Wendlinger Zeitung vom 16.02.2012

Museumsverein blickt auf besonderes Jahr

Sonderausstellungen zu 50 Jahre Heimatmuseum und 100 Jahre Firma Behr ? Wahlen: Vorstand im Amt bestätigt

2012 wird für den Museumsverein gleich in mehrfacher Hinsicht ein besonderes Jahr. Dazu zählt der Bildband „Liebenswertes Wendlingen“, der an Ostern erscheinen soll, dazu gehören aber auch zwei Sonderausstellungen, 100 Jahre Behr und 50 Jahre Heimatmuseum.


VON GABY KIEDAISCH

WENDLINGEN. Das zurückliegende Jahr sei ein „Jahr herausragender Ereignisse“ gewesen, leitete Peter Hoefer seinen Bericht anlässlich der Mitgliederversammlung am Dienstag im Gasthaus Löwen ein: 30 Backtermine, 13 Trauungen und zusätzliche Bildtermine von Hochzeitspaaren im Pfarrgarten, viele Museumsstammtische, die stets gut besucht gewesen seien, und zahlreiche Arbeitsdienste im Depot und im Museum. Darunter Restaurierungsarbeiten am Mauerwerk der Scheuer. Weitere Arbeiten seien in diesem Frühjahr noch zu verrichten, vermerkte der Vereinsvorsitzende, so soll der Boden in der Pfarrscheune mit Ziegelsteinen ausgelegt werden. Restauriert worden ist im vergangenen Jahr das große Scheunentor, eine zweite Tür von der Gartenseite ist in der Mache. Für den Aufbau und die Reinigung der alten Maschinen für die Schmiede, in die vor allem Joachim Kuschel mit weiteren Helfern viel Arbeit und Zeit gesteckt hatte, dankte Hoefer im Namen des Vereins.

Jede Menge Zeit und Arbeit steckt auch in den drei Sonderausstellungen, die die Mitglieder des Museumvereins im vergangenen Jahr auf die Beine gestellt haben. Leider hätten die Besucherzahlen etwas nachgelassen, räumte Hoefer ein, die letzte Ausstellung sahen unter 500 Museumsbesucher. Wie immer hatte sich der Museumsverein am Internationalen Museumstag beteiligt, zu den weiteren Höhepunkten zählt das traditionelle Mostfest im Herbst.

Zur festen Einrichtung geworden ist der Geschichtskreis. Inzwischen besteht er im fünften Jahr. Sein Dank galt in diesem Zusammenhang Roland Durst und Angela Heilemann, die den Kreis regelmäßig leiten.

„Liebenswertes Wendlingen“ heißt der von Bürgerverein und Museumsverein gemeinsam noch unter Bürgermeister Ziegler angestoßene Bildband, der bis kommende Ostern fertig sein soll. Der mit viel Aufwand produzierte Band enthält 75 historische und aktuelle Fotografien und soll von der Stadt vertrieben werden.

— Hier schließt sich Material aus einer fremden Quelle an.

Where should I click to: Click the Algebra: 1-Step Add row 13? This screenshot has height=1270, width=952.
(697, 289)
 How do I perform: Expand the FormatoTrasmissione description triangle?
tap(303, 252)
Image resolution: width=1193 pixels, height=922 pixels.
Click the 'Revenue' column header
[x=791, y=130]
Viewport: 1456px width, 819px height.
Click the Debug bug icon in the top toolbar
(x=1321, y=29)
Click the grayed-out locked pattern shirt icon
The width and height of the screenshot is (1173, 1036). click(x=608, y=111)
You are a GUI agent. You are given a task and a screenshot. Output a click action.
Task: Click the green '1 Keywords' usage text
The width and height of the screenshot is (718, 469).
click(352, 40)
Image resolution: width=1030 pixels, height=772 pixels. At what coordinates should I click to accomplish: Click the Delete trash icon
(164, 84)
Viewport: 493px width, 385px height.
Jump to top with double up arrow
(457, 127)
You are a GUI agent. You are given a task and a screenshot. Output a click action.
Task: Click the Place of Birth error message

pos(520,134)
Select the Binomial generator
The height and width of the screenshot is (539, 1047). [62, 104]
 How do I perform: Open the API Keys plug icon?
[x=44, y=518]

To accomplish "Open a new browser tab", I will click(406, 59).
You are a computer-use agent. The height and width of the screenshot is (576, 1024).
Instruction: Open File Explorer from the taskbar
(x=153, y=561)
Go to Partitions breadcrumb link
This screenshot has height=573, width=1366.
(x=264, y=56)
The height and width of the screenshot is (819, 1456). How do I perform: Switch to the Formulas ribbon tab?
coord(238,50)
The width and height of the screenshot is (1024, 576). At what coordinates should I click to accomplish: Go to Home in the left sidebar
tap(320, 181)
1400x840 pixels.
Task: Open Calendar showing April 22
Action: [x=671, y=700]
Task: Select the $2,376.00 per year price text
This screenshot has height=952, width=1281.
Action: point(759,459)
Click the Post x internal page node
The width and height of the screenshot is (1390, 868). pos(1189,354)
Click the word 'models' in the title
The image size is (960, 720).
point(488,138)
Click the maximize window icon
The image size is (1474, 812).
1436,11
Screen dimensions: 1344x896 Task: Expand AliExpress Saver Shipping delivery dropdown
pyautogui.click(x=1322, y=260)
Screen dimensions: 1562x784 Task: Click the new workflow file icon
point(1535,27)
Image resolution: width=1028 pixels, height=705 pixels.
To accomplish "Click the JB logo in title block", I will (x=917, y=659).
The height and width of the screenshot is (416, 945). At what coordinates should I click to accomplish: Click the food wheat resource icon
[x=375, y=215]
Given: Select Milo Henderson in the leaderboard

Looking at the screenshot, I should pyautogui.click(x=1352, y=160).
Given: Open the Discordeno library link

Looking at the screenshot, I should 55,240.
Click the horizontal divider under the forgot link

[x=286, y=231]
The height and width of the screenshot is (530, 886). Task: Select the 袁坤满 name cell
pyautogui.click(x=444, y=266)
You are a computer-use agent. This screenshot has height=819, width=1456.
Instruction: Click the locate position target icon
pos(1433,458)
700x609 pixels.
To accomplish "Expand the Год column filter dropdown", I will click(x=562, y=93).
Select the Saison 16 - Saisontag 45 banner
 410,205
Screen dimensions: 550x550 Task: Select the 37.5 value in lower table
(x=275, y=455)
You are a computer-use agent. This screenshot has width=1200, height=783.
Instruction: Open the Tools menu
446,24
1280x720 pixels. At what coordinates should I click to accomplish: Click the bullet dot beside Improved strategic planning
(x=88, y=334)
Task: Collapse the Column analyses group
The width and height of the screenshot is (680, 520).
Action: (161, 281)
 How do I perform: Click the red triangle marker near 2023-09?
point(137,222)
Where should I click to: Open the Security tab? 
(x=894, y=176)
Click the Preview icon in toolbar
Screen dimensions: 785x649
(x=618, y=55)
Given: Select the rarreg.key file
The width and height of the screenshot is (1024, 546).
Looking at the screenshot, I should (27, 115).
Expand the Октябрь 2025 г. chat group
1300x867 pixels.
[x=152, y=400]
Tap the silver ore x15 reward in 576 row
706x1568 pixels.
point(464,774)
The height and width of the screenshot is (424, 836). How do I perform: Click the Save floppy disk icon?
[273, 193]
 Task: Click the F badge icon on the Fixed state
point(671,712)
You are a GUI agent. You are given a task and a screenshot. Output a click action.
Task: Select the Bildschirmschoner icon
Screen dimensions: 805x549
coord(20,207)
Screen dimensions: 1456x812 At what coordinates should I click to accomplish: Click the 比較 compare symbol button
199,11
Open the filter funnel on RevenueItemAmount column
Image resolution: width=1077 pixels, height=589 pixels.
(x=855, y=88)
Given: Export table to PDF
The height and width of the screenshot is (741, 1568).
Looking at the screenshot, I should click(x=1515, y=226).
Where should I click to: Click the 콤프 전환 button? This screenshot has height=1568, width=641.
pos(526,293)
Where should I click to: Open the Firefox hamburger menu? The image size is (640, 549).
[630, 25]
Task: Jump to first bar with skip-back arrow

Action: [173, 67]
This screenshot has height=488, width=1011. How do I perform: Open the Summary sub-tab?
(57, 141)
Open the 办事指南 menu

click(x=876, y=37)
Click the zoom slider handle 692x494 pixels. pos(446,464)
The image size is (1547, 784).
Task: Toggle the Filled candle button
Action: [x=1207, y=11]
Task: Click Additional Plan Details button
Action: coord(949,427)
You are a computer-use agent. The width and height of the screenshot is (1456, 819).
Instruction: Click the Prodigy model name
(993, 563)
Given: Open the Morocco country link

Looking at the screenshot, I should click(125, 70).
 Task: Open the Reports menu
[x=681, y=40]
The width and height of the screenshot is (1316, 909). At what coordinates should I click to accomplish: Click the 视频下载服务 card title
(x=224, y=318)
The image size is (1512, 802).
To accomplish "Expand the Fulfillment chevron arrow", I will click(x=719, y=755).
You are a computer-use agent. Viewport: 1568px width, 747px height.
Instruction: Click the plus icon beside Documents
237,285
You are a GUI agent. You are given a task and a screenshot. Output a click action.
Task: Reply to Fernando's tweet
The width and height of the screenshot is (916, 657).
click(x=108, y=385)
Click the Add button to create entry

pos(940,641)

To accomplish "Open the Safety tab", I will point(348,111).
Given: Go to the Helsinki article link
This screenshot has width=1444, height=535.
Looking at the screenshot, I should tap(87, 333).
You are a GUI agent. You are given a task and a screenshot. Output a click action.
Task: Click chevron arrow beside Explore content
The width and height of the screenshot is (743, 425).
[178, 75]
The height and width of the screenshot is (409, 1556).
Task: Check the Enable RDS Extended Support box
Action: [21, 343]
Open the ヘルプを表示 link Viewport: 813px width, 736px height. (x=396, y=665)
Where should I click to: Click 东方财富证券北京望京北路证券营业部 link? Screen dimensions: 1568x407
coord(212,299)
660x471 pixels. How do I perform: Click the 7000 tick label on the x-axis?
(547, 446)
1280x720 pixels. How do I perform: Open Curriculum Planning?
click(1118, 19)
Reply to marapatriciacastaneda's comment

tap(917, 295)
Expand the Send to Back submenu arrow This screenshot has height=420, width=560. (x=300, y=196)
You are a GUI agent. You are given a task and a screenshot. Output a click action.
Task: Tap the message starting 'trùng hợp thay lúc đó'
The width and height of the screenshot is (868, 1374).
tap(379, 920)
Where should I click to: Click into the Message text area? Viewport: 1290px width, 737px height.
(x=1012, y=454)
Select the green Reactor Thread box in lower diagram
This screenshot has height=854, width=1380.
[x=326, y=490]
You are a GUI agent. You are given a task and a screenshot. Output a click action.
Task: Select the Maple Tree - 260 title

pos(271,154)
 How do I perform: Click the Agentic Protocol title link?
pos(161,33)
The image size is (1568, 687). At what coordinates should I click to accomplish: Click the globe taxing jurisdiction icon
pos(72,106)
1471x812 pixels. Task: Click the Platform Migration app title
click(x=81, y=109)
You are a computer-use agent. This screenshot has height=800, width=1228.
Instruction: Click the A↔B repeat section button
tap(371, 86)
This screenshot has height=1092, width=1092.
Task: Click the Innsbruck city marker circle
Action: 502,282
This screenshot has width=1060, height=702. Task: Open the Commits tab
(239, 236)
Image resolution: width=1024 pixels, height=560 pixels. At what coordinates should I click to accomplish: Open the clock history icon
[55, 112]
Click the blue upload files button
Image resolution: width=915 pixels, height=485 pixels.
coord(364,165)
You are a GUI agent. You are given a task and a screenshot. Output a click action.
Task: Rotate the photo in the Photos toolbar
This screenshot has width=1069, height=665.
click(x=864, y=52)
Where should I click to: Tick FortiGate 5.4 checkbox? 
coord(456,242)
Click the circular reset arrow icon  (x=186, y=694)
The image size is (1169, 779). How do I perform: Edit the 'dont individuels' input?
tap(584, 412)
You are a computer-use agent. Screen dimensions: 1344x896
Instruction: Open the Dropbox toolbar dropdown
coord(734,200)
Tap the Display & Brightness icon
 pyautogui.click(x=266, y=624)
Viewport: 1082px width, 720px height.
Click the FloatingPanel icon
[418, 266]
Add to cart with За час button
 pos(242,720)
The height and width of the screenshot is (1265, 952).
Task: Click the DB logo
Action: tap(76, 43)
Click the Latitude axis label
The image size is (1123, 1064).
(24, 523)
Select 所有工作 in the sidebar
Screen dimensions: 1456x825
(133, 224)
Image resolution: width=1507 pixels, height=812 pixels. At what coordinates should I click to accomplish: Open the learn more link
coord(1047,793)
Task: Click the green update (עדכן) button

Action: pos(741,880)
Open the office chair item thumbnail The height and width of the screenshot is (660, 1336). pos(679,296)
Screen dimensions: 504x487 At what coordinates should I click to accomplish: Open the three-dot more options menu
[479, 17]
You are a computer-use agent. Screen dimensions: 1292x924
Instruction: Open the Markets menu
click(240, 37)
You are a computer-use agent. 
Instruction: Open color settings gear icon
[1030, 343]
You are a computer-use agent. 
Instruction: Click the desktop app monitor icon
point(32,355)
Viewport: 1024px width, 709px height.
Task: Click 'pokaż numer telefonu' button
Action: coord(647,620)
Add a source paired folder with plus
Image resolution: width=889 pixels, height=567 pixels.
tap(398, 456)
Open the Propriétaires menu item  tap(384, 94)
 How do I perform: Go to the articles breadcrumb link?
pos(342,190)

1912 war die Firma Behr in Wendlingen gegründet worden. Aus diesem Anlass erinnert der Museumsverein mit einer Ausstellung in diesem Jahr an die Anfänge der renommierten Möbelfirma, die erstmals Möbel in industrieller Serienfertigung herstellte und die Spanplatte erfand. Mit einer Sonderausstellung, die am 1. April im Stadtmuseum eröffnet wird, soll vor allem der Frage nachgegangen werden, welche Bedeutung Behr für die Ortsgeschichte hatte. Ein großer Fundus von Original-Zeichnungen, Modellen, Formen und Produkten aus dem Stadtmuseum wird die Ausstellung unterstreichen, lediglich kleinere Behr-Möbelstücke fehlen noch, um das Bild zu komplettieren.

Mit einem Dia-Vortrag begibt sich Roland Durst am 6. März auf eine Zeitreise durch die Industriegeschichte der Stadt Wendlingen: Unter dem Titel „100 Jahre Behr Möbelfabrik“ wird das Mitglied das Thema auf Zelluloid im Treffpunkt vertiefen.

Damit nicht genug: Beim traditionellen Mostfest am 9. September werden gleich zwei Highlights zu feiern sein. Die alte Schmiede aus Köngen ist nun vollständig aufgebaut und mit Fertigstellung des Fußbodens im unteren Teil der Scheuer soll sie offiziell eingeweiht werden. Gleichzeitig wird die Sonderausstellung „50 Jahre Heimatmuseum“ eröffnet. Das Heimatmuseum, aus dem der Museumsverein hervorgegangen ist, war am 17. November 1962 durch den Schwäbischen Albverein Unterboihingen gegründet worden. Das Museum war früher im ehemaligen Rathaus von Unterboihingen untergebracht. Nach einer Neukonzeption wurde es im Jahr 2004 im alten Pfarrhaus als Stadtmuseum wiedereröffnet.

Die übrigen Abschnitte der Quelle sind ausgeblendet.